Porque não dá. Não. Dá. Dó. Fá.
Não importava quão longo, quão complexo, quão húngaro ou quão rapsódia, não se comparava.
(in the dark in the dark in the dark)
"Venha aqui."
Como em não consigo, por mais que tente. Não. Consigo.
Espuma na praia, ondas que vão e vêm.
X
Então que ele estava morrendo.
Puta merda. Puta, puta merda.
Em algum lugar (entre o prólogo o rascunho a fase de planejamento) ele até que quis se convencer de que era uma dívida. De que era só a dívida. Uma vida pela outra. Uma vida pela outra, e saltava os muros de No. 6. Uma vida pela outra, e estava se arriscando mais do que quando fugira do reformatório e isso já fazia tempo. Tanto tempo. Reformatório. Reformar. Re. Ré. Ré. Dó maior. E quis se convencer de que não era o caso da partitura incompleta, entregue a Poirot com seu sotaque francês de dar agulhadas nas vísceras. De que não era pessoal. Uma vida pela outra, e tudo bem. Mas estava arrastando-o para longe e para perto. Porque queria ouvir a voz outra vez. A voz que o arrastara correnteza acima, a voz que o puxara do fundo do oceano. A voz que a sereia vendeu para ter pernas. A voz.

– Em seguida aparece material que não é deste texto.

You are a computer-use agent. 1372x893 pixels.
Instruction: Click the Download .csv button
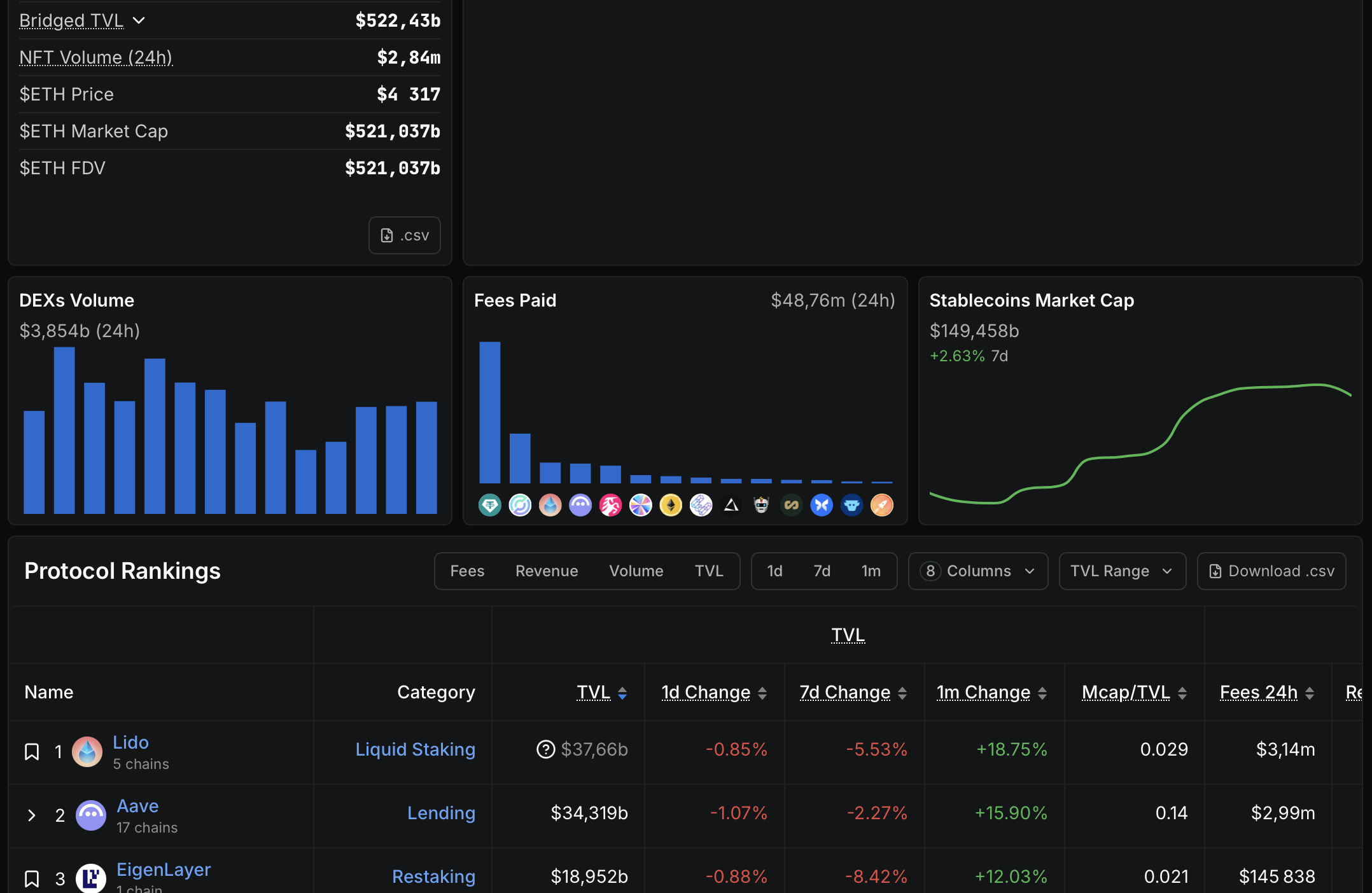1271,571
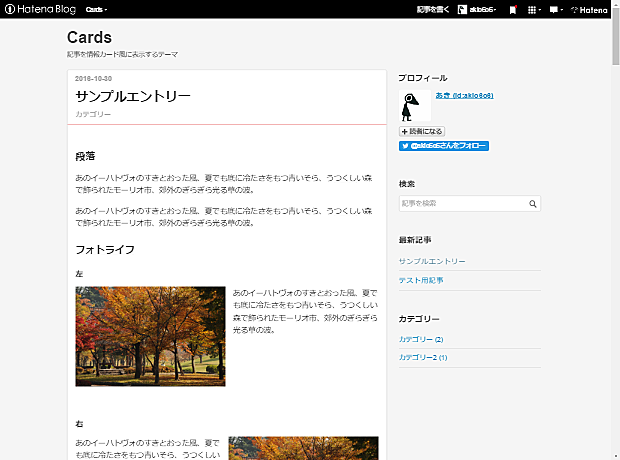The width and height of the screenshot is (620, 460).
Task: Open the カテゴリー2 (1) category link
Action: pyautogui.click(x=423, y=358)
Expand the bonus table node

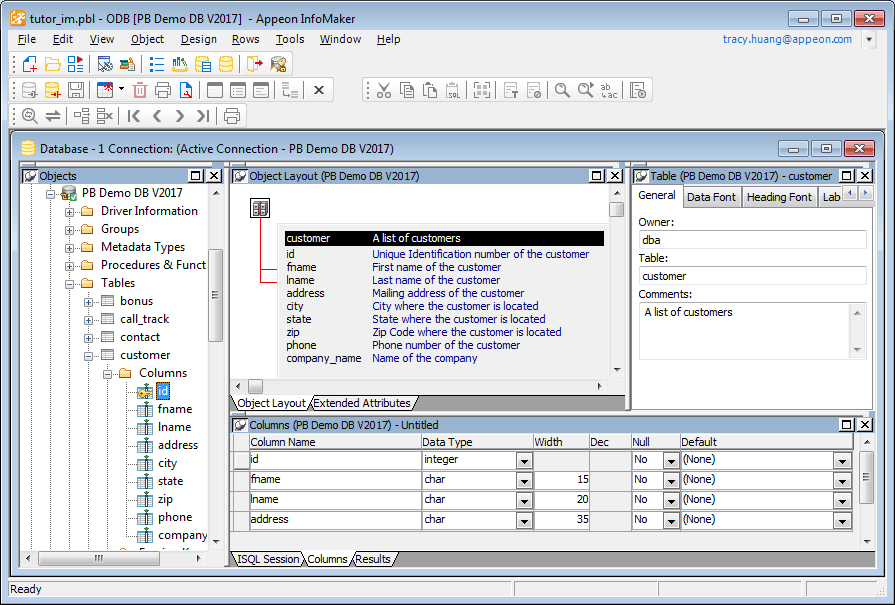[x=89, y=301]
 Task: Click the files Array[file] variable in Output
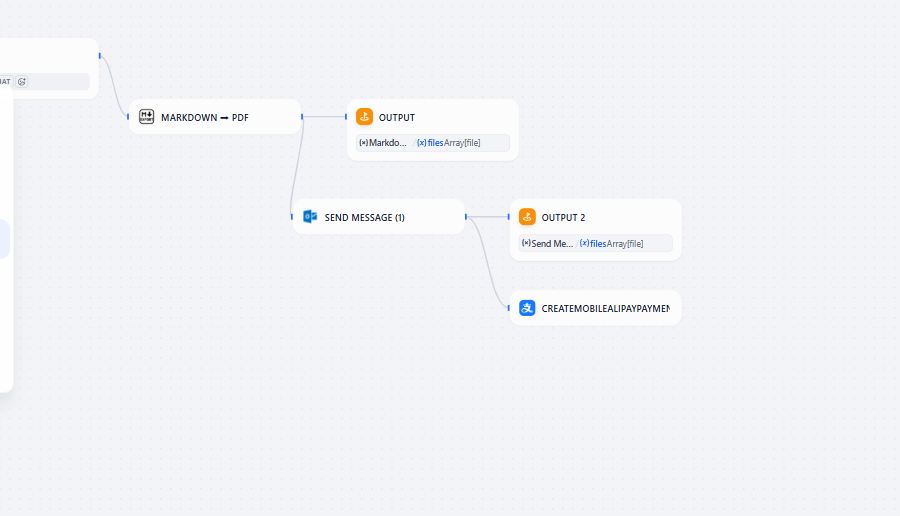coord(449,143)
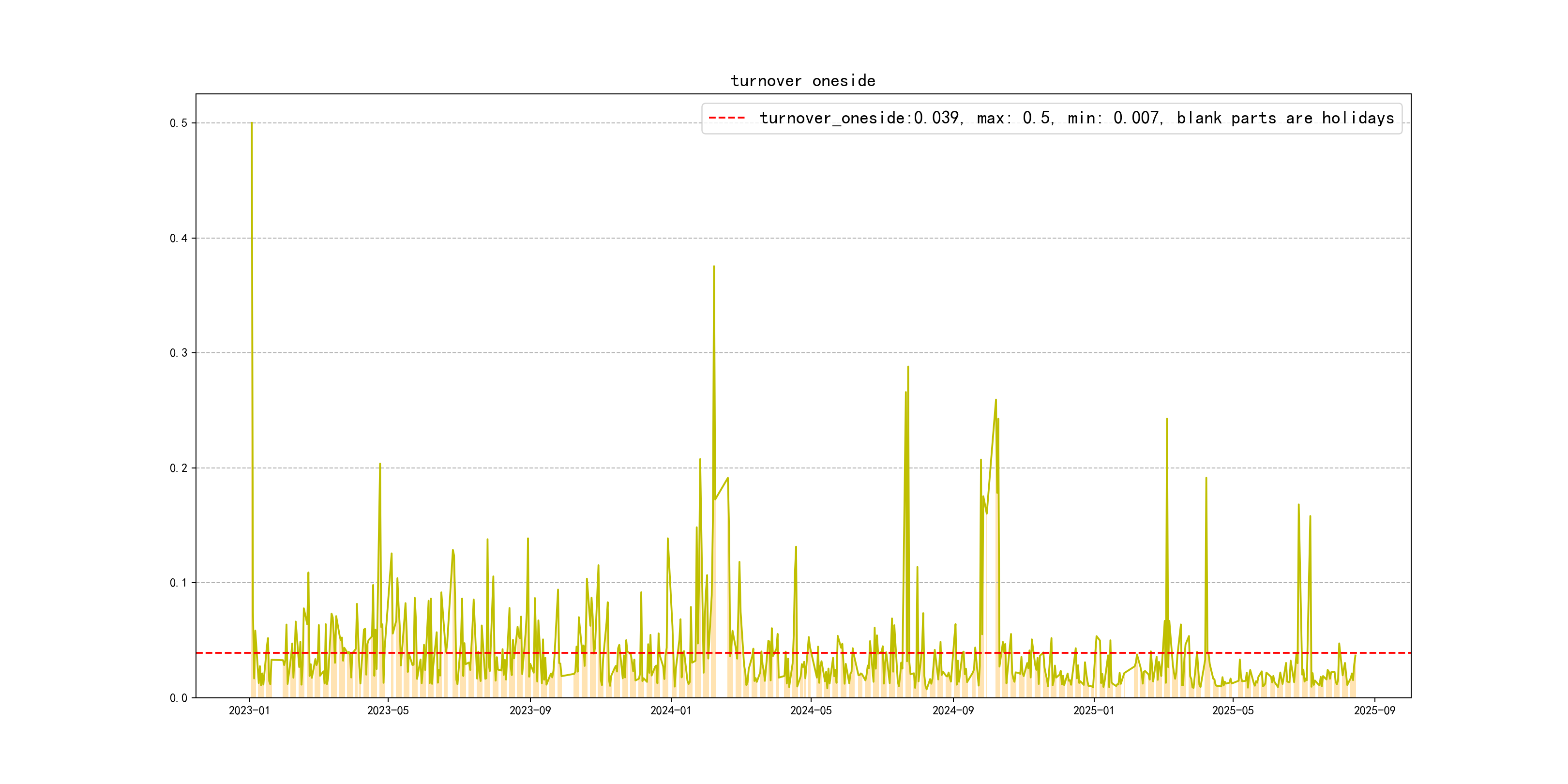Click the peak of the 0.5 spike

(x=251, y=123)
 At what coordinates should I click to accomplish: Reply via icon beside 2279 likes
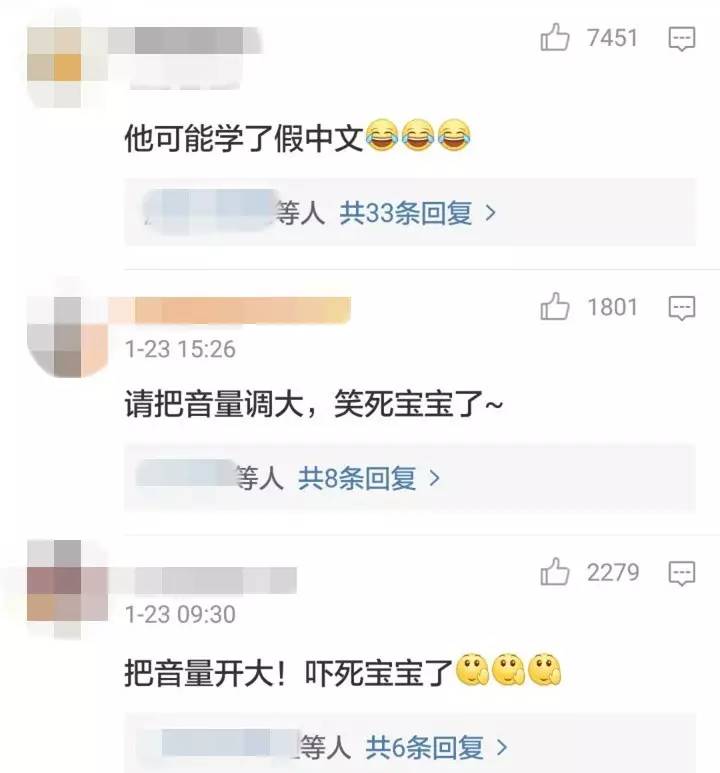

Mas eram os gritos (venha aqui in the dark in the) que enchiam o buraco de toupeira, ou hobbit, ou raposa e iam estourar contra o céu de fim de tarde. Eram os gritos que não queriam resistir.
— Chega. — Em sussurros que não reconhecia. Em sussurros que não conseguia entender. — Me deixa ir.
Ir. Não como em ficarei aqui para sempre. Mas como eu e você. Nunca. Mais. E era a vez de Nezumi gritar. Forçar sua cacofonia dentro dele.
— ABRA OS OLHOS!
(shut up for a while
— VOCÊ NÃO ENTENDE NADA!
really noisy really so damn noisy)
Mas Nezumi não entendia nada. Porque agora que Shion (não vou esquecer você. não contarei a ninguém. não vou me desapaixonar) estava bem ao alcance da mão, ia perdê-lo.
E doía.
Imagine o fogo queimando, só que, agora, além do horizonte. No crepúsculo.
— Volte para a dor.
Queria chorar. Mas ratos são covardes. E chorar é exposição.
(volte para a dor)
X
A sinfonia ficou incompleta, pregada num espaço da parede entre Bach e Beethoven e Mozart e as mãos de Shion que fugiam das suas e escalavam seu corpo e tocavam seu pescoço e o traziam para perto e o empurravam para longe.
Quentefrio.
Boca urgente que demandava contra a sua. Nezumi puxando e empurrando para ter certeza de que a parede não era o suficiente. De que nada era o suficiente.
Línguas percorrendo pescoços, sugando, lambendo, deixando marcas. Lábios que invadiam, línguas que exploravam, pés que se moviam com vontade própria e arrastavam e dançavam uma valsa (um dois três, um dois três, um dois três) que não aprenderam antes, mas que aprendiam agora.
E a cama era empecilho. Era caminho. Bateram nela, tombaram, e o corpo de Shion sob o seu era. Era.
Dedilhar. Dedilhar, dedilhar. Notas subindo para o espaço infinito, perdidas além do dia e da noite e do tempo e de tudo. Sinfonia perfeita. Seu corpo no dele. Perfeito. Como em eu e você. E em algum lugar. Algum lugar. Apaixonei. Apaixonar. Ah. Merda.